This is the 14th installment of Cajun Tomato’s NYC 100, a daily series chronicling my experiences and observations as a new New Yorker. I am using the term “daily” loosely, I admit.
On Friday I wrote I was not concerned about “Frankenstorm”. Two days later nothing’s changed though the news media is trying to FREAK ME THE FUCK OUT!
Let me make something clear: A Category 1 hurricane like Sandy is not an epic hurricane, as Yahoo! declared in the link I posted above. It’s not. I am a Cajun. We spit in the face of Category 1′s.
Today, as is custom before a hurricane, I went on a grocery store run amid 10 to 15 mile per hour wind gusts. I will be eating like an 8-year-old the next few days. Here’s a list of my Frankenstorm Preparations.
- Whole grain bread (already have turkey)
- Tostitos queso dip
- 4 cans of tuna
- 2 large bottles of Gatorade
- Tostitos scoops
- Lil’ Deb Nutty Bars
- Large box of raisins
- Birthday party-flavored Pop-Tarts
I will buy beer and water at the corner store a little later this afternoon. I also bought a flashlight and batteries this afternoon. Let there be light!

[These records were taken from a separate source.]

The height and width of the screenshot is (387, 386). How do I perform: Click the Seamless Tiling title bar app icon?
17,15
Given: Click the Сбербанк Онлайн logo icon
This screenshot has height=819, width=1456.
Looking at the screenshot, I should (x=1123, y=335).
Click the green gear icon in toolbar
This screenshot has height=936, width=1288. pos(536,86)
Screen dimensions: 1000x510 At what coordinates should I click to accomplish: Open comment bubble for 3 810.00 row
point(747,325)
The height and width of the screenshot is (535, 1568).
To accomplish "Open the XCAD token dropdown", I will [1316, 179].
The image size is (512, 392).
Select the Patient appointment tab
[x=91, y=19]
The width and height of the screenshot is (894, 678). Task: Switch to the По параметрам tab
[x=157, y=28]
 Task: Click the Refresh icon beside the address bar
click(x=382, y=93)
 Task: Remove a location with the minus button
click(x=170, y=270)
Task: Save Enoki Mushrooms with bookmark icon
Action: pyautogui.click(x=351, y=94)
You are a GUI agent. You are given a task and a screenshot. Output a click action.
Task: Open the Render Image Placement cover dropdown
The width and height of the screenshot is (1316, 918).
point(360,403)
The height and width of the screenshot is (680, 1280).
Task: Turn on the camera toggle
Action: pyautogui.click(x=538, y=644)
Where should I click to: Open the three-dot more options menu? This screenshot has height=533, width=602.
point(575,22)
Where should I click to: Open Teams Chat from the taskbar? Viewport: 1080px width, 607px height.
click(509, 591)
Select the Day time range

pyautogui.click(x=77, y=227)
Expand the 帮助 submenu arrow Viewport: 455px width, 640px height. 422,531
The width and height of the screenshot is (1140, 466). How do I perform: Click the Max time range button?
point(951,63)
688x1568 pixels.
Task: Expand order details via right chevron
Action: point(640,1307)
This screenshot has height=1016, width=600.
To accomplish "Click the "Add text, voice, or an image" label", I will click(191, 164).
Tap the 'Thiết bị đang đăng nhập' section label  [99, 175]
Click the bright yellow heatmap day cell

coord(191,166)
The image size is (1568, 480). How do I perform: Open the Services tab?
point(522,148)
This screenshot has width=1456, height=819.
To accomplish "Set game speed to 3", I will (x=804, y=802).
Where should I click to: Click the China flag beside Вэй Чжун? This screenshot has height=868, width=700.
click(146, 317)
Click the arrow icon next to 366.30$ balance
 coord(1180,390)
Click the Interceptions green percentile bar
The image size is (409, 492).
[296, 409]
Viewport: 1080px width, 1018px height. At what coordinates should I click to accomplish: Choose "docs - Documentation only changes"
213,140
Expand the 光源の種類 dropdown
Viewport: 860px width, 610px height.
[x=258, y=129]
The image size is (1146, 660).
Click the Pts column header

My roommates tell me in past storms the power has remained. We live in a high-rise apartment building on a hill in the concrete jungle known as upper Manhattan (Washington Heights). It’s unlikely the local sandwich shops will stop working the next few days. They need the money. I need their crispy buffalo chicken wraps and Cubano paninis.
Let the fun begin!
Should the Internet remain on, I will be posting periodic updates the next two or three days about “Frankenstorm”.